Apple said it has removed hundreds of apps from its App Store after suffering its first large-scale attack on its app platform.
The malware, dubbed XcodeGhost, was embedded in legitimate iPhone and iPad apps and arose from app developers using a counterfeit version of Xcode, Apple’s software for creating iOS and Mac apps.
Before this attack only five malicious apps had ever been found in the App Store.
“We’ve removed the apps from the App Store that we know have been created with this counterfeit software,” Apple spokeswoman Christine Monaghan told Reuters. “We are working with the developers to make sure they’re using the proper version of Xcode to rebuild their apps.”
Apple has not issued any instructions to users who who may have downloaded the infected apps on their devices.

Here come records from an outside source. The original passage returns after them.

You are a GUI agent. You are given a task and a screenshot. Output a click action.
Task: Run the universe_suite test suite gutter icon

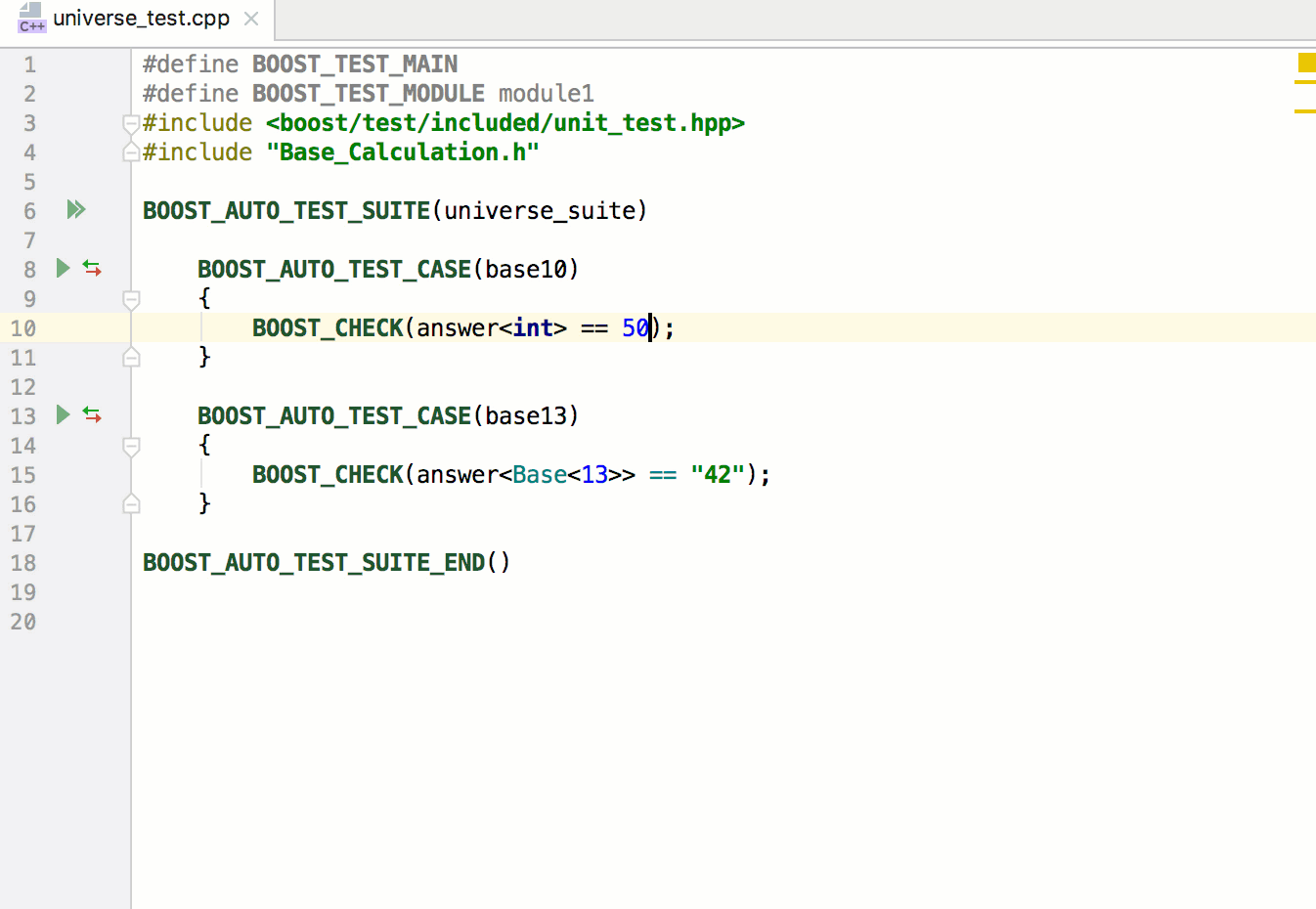(x=75, y=209)

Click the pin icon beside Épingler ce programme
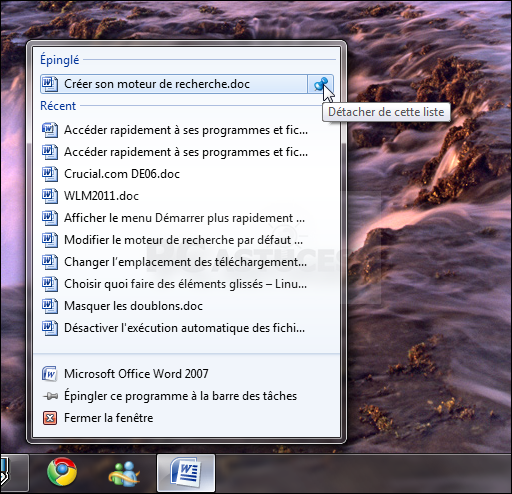click(x=50, y=396)
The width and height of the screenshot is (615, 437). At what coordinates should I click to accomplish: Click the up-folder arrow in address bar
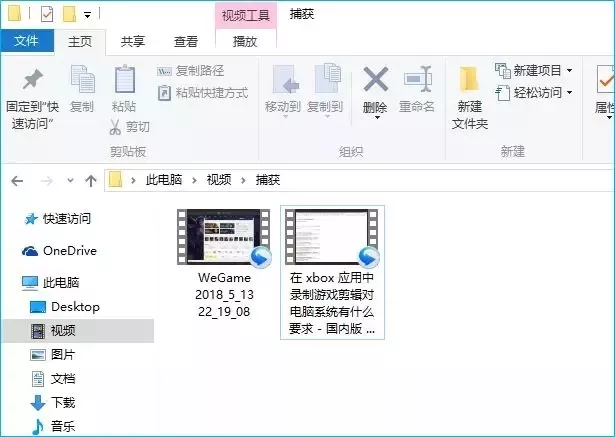[91, 180]
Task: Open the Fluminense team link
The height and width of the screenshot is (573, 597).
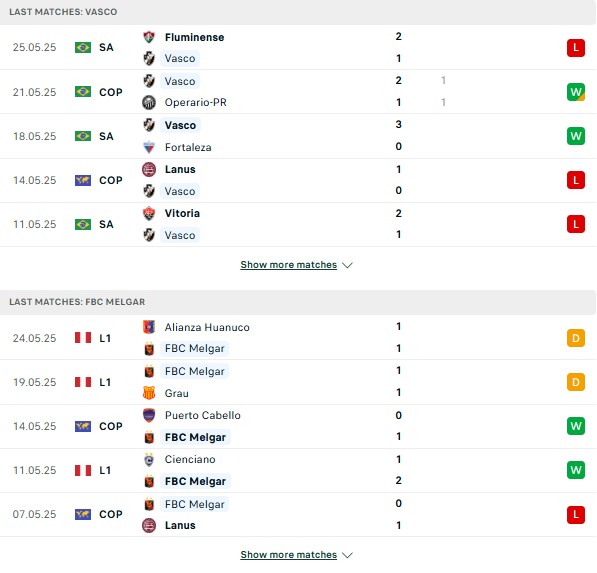Action: [194, 37]
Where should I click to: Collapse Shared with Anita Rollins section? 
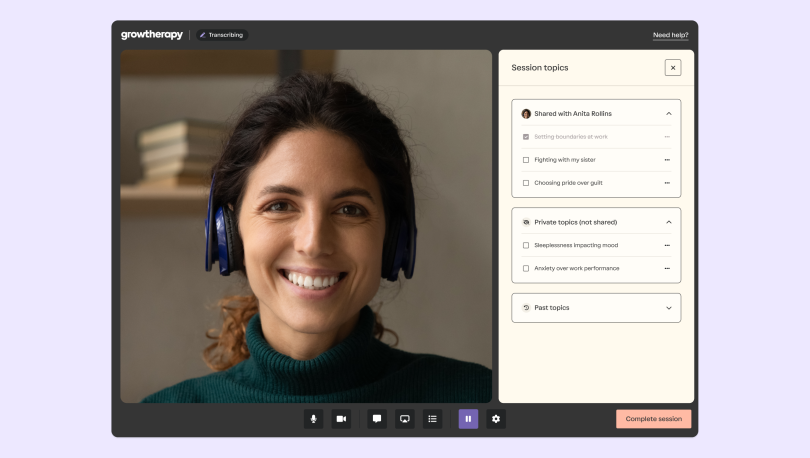(x=669, y=114)
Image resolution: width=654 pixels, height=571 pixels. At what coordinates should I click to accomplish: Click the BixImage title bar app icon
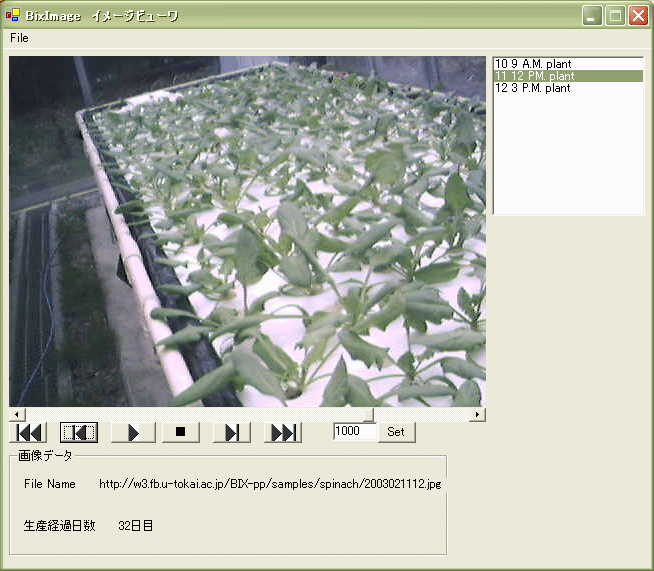click(12, 15)
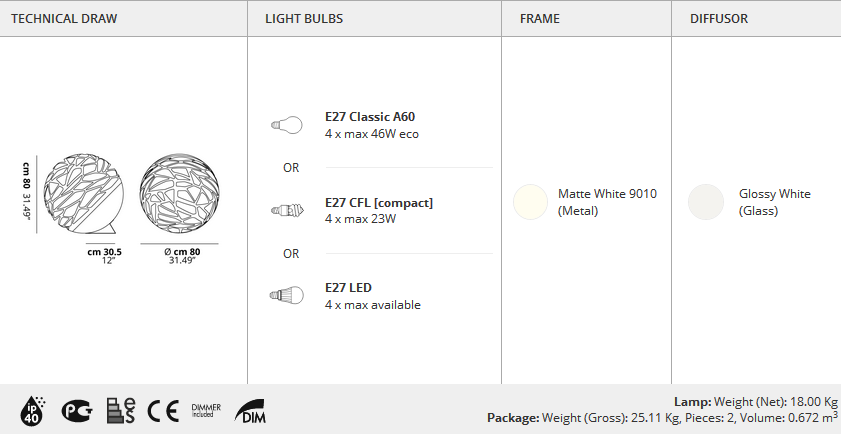
Task: Click the CE conformity mark
Action: coord(163,411)
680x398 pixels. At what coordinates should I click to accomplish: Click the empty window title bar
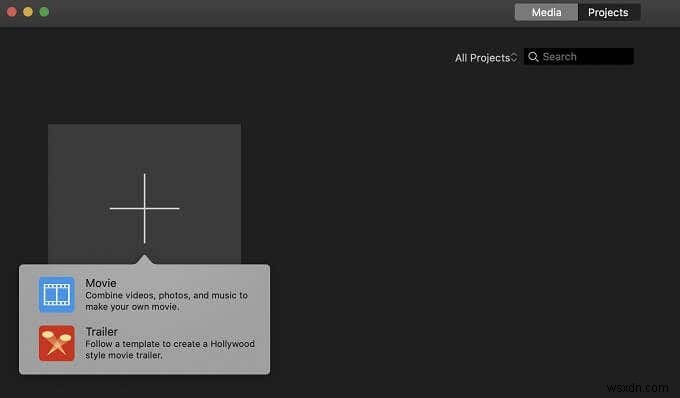pyautogui.click(x=282, y=13)
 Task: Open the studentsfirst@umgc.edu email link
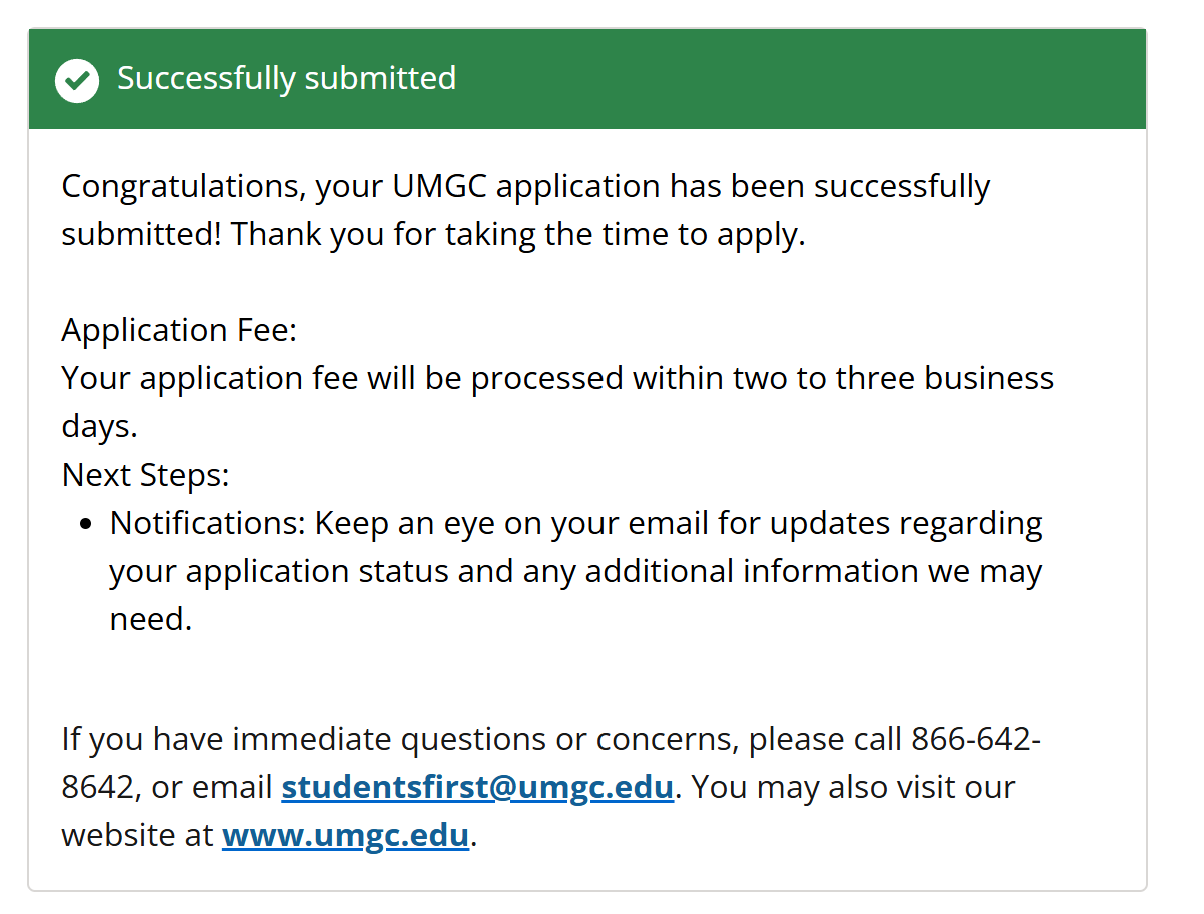[x=478, y=787]
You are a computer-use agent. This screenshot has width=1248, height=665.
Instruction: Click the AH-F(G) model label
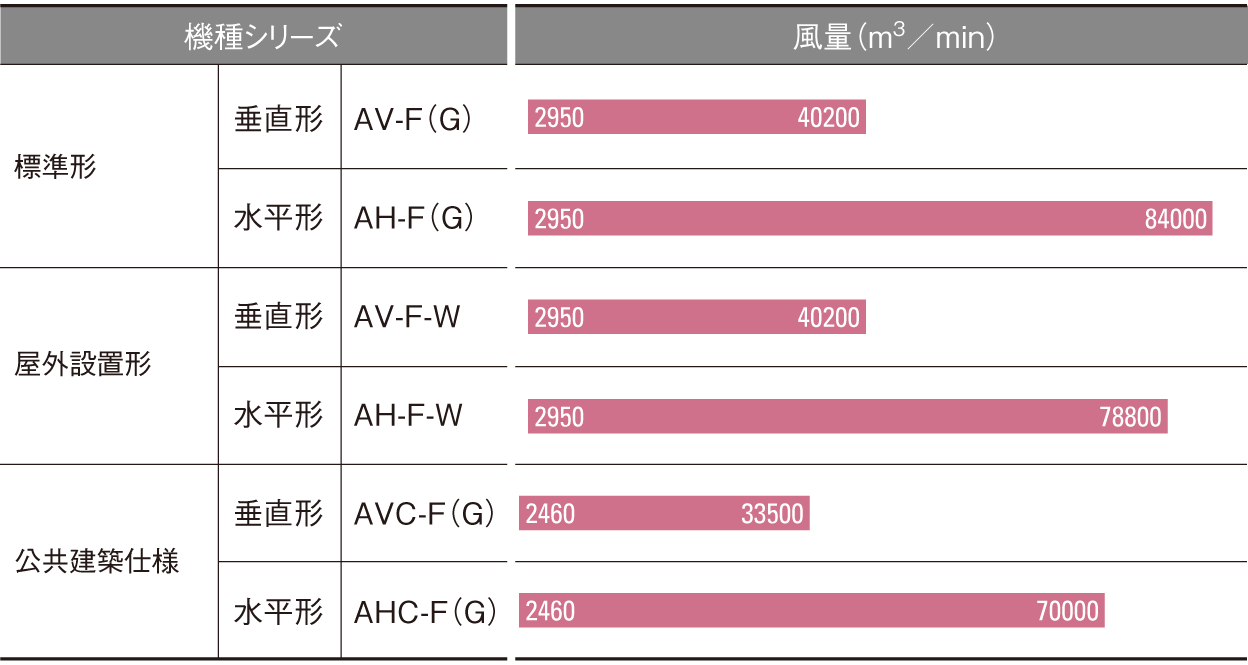coord(414,218)
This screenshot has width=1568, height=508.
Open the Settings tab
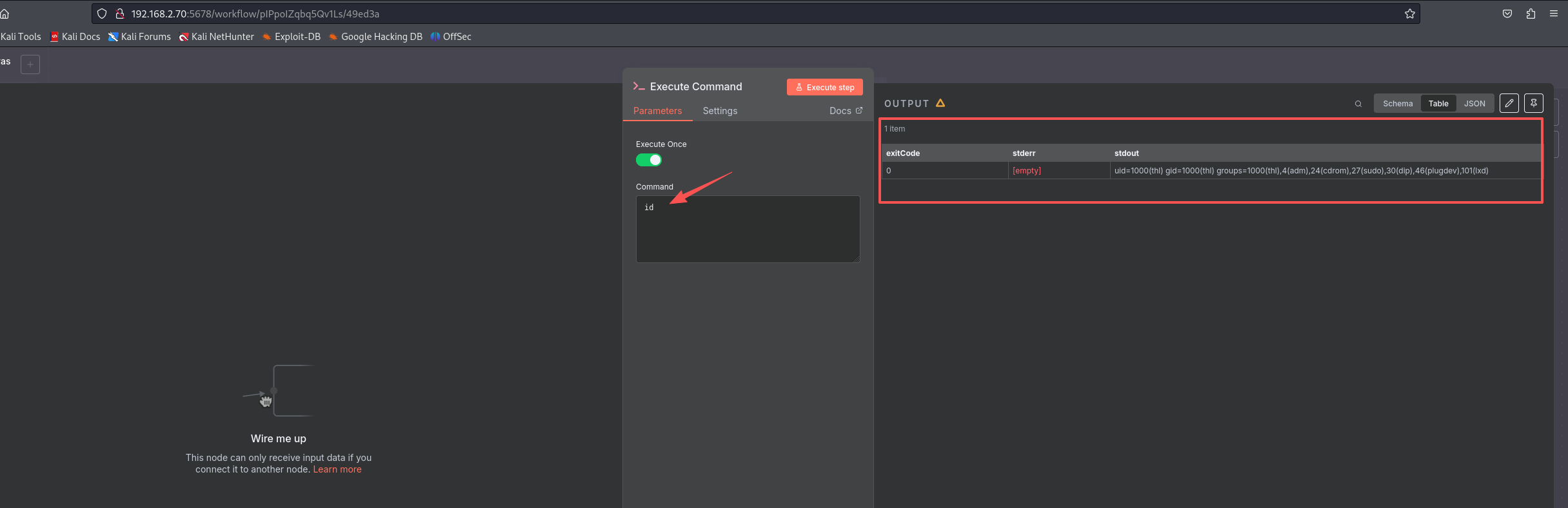(720, 111)
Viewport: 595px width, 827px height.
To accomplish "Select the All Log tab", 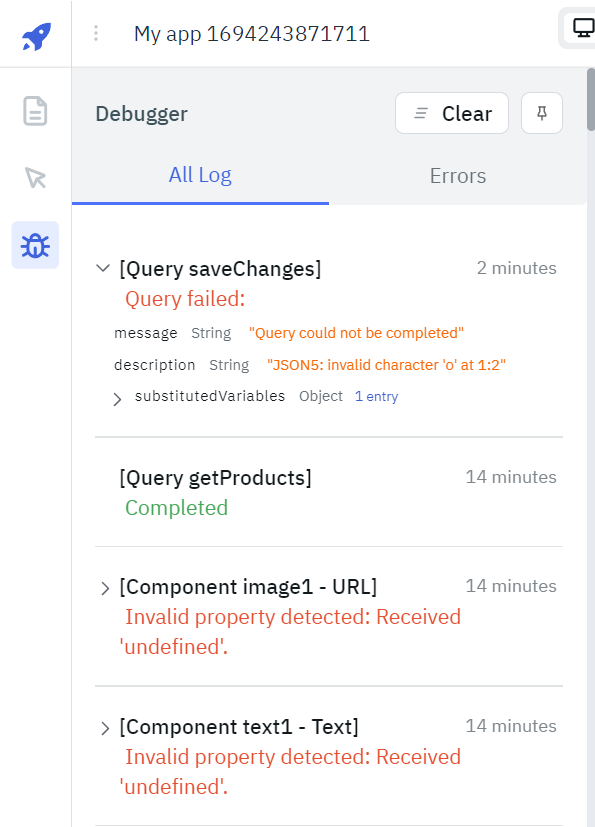I will pyautogui.click(x=199, y=175).
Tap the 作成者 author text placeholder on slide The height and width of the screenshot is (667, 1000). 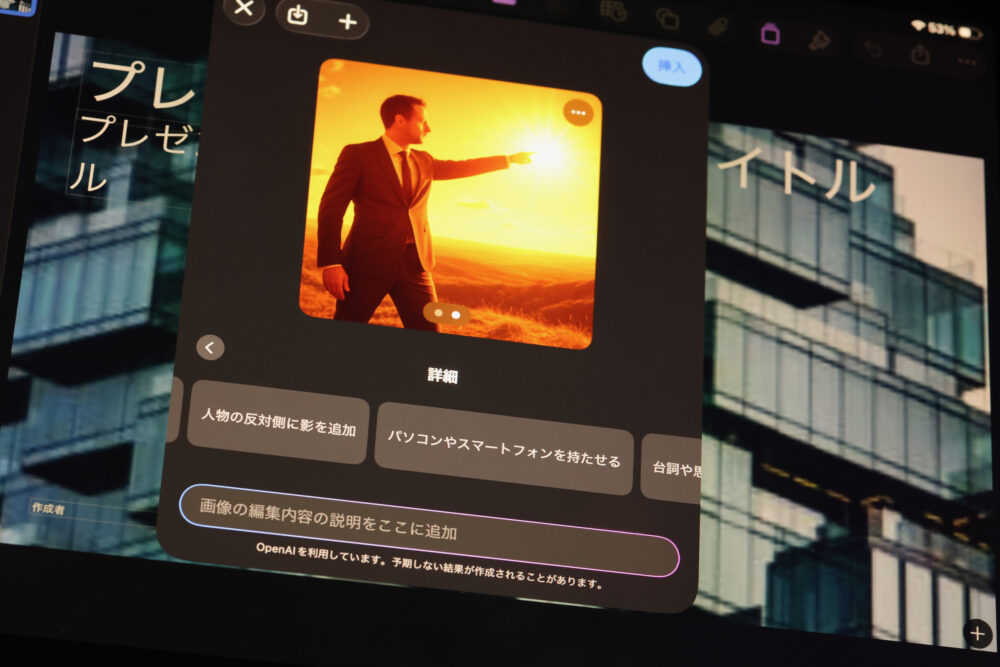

Popular apps affected by the malware include Chinese messaging app WeChat and China’s largest taxi-aggregator app from Didi Kuaidi, a rival to US-based Uber.
It is being speculated that hackers may have convinced some developers to use either a counterfeit or modified version of Xcode. A reason why developers may have agreed is that the software downloads faster from Chinese servers, compared to Apple’s servers based in the US.
The Financial Times however said that Apple has not explained how the infected apps had got through its security screening for the App Store.
The newspaper highlighted how last year, Tim Cook, Apple’s chief executive had criticised Google for what he claimed as insecure apps, quoting a report that described the search engine’s Android Play store as a “toxic hellstew of vulnerabilities.”
In a blog post, WeChat said its latest version of the app is malware-free and there has been no theft and leakage of user information or money. It said the security flaw only affected iOS users using older versions of WeChat. That flaw has been fixed, it said.
Ryan Olson, director of threat intelligence at the software security firm Palo Alto Networks, said the malware caused little harm. It had limited functionality and his firm found no examples of data theft or other harm, he told Reuters. Chinese security firm Qihoo360 Technology said it had uncovered 344 apps with XcodeGhost.
Separately, iPhone and iPad users have complained of problems after upgrading to iOS9, Apple’s latest operating system.